Polish Northern Ireland resident told he must pay upkeep for a son in his homeland
A Polish national has lost a High Court battle over child maintenance orders made in his native country being enforced in Northern Ireland.
The man's legal team argued that the payment decisions cannot be applied because they were made before Poland joined the European Union.
But a judge rejected claims that the regulations have no retrospective force beyond the point at which the country obtained membership.
Lawyers for the man vowed to appeal the verdict, claiming the case will have wider implications across the EU.
Granted anonymity and referred to as TKF, the man had been ordered to pay £83.55 a month until his son finishes full-time education.
That decision was made by a Polish court five years before the country's accession to the EU in 2004.
Divorced from his wife, TKF has lived in Northern Ireland since 2006.
He issued judicial review proceedings against the Clerk of Petty Sessions for the District of Belfast and Newtownabbey after the maintenance decisions were registered and declared enforceable in Northern Ireland in 2013.
The man claimed that he knew nothing about the 1999 Polish court proceedings, neither attending not being represented at any hearing.
His counsel claimed the enforcement decisions were unlawful because they relate to maintenance orders made when Poland was not an EU member state.

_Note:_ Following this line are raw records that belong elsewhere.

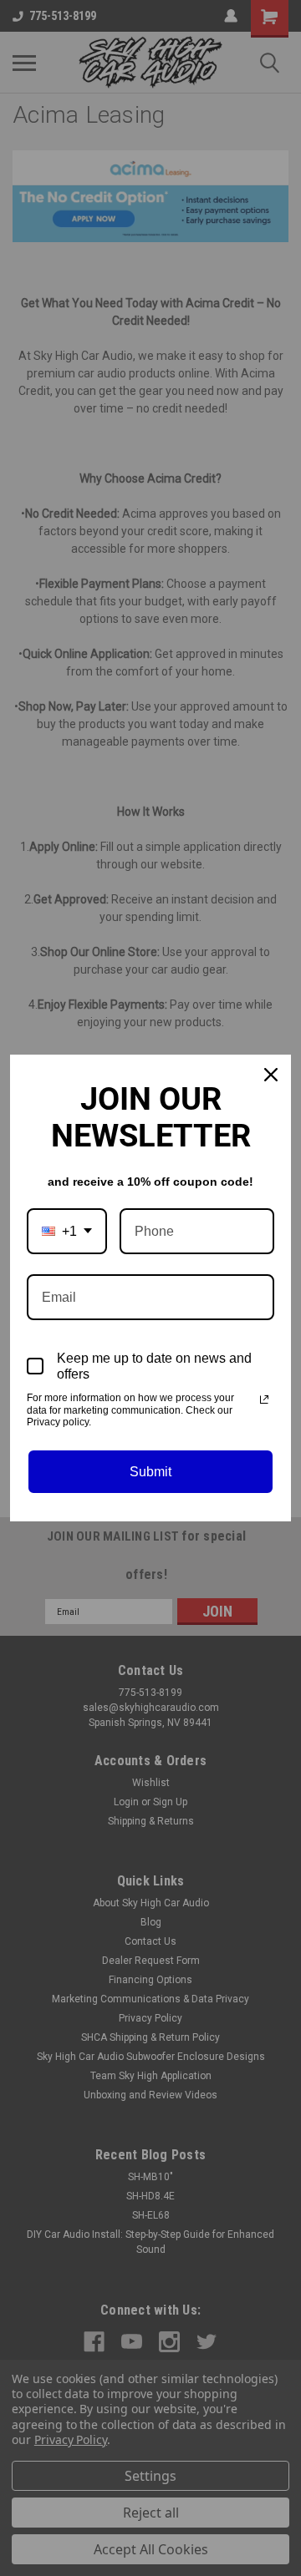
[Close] (271, 1075)
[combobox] (67, 1231)
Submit (150, 1472)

He cited case law which, it was contended, permitted no retrospective application.
However, Mr Justice McCloskey held: "The date upon which Poland acceded to the EU does not impose any temporal limitation on the operation of the maintenance regulation in that state."
Dismissing the judicial review application, the judge also rejected TKF's account of the 1999 Polish case as "wholly unimpressive".
He added: "Fundamentally, his assertion that maintenance proceedings were brought against him by his wife at that time in a secretive manner, without notice to him and unbeknown to him cannot be reconciled with the evidence relating to his marriage, family and life circumstances then prevailing."
Following the verdict the man's solicitor confirmed his intention to lodge an immediate appeal.
Conal McGarrity of PA Duffy and Company said: "The case raises issues of supreme EU law, most notably that Poland was not a member state of the European Union when the original decision was made.
"It will have important implications for all EU member states in the area of child maintenance, particularly for states who have recently joined and who intend to join the EU in the future."
Mr McGarrity also predicted: "The case could ultimately end up in the European Court of Justice."